A cart with strong word-of-mouth support. This may not have happened since Choo Factory, the mobile cream-puff emporium, rolled into the sunset.
The reason for all the hullabaloo was evident in the ordering process. Most of the halal chicken places offer virtually the same thing--grilled chicken on rice, with a few outlander choices like a falafel plate or a shrimp selection thrown into the mix. This new option focused instead on salads topped with chicken. Indeed, a colleague had noted that outlet uses real feta, not those white blocks of styrofoam you tend to get these days in salads from so-called Greek diners.

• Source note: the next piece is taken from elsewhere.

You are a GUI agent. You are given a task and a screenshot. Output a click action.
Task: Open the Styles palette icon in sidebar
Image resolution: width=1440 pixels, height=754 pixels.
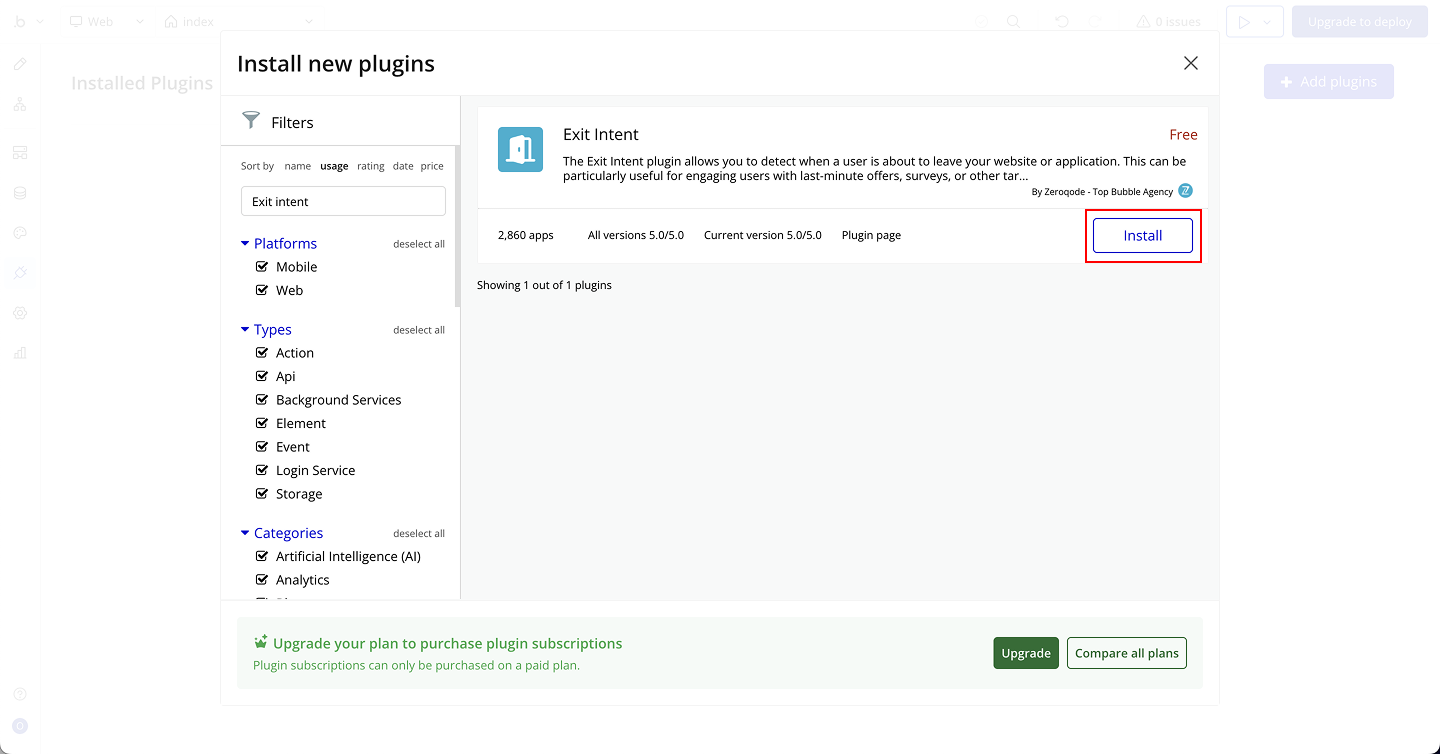pos(20,233)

Because the cart was so busy the day I tried it, the pressure of ordering got to me. I didn't have time to peruse all the salad options, so I fell back on the old standby, the equivalent of a scoop of vanilla for an ice cream parlor. I ordered the chicken-o-rice platter.
I've probably had that dish 200 times, from places all around the city. Yet this was a head-and-torso standout. It was served with what the grill man described as sauteed vegetables--carrots, celery, onion and a few other inexpensive types, but marinated in something that gave them a wonderful, almost vinegary flavor. They'd been grilled, yet hadn't turned to mush. And each piece retained its distinct taste, so the slice of carrot was not merely an orange version of that piece of celery.
And then there was the chicken. It was diced fairly finely, which was fine by me, given the delicious marinade that had been used for it. It was different from whatever the veggies had been soaked in, and the flavors, though each pronounced, were distinct and complementary.
The capper were the sauces. The standard options at the halal carts are hot sauce, a fiery-red choice, or white sauce, or what you'd get on a falafel. Hardcore fans of course opt for both, yielding a melange that can fall anywhere between ketchup and salad dressing taste-wise, depending on the caliber of the sauces. These sauces were flavorful, distinct, and somehow more "real" tasting. I didn't get the sense that the plastic squeeze bottles had been filled that day from 20-gallon vats of some low-quality, standard-issue sauce.
Now, of course, I have to return and try the cart's signature salads. I'll also have the benefit of input from my trusty cart colleague, Culinary Institute of America grad Paul Frumkin. He had already lunched that day, so he was merely there to get some fresh air. But he noted with considerable enthusiasm that the grill cook was actually cooking the chicken breasts right there. So often what they put on the grill is pre-cooked minced breast or dark meat. Clearly this place uses something far fresher.
The cart is located on the northwest corner of 55th and Park, just west of the Mercedes Benz dealership. Be sure to ogle the Ferraris in the showroom across the street.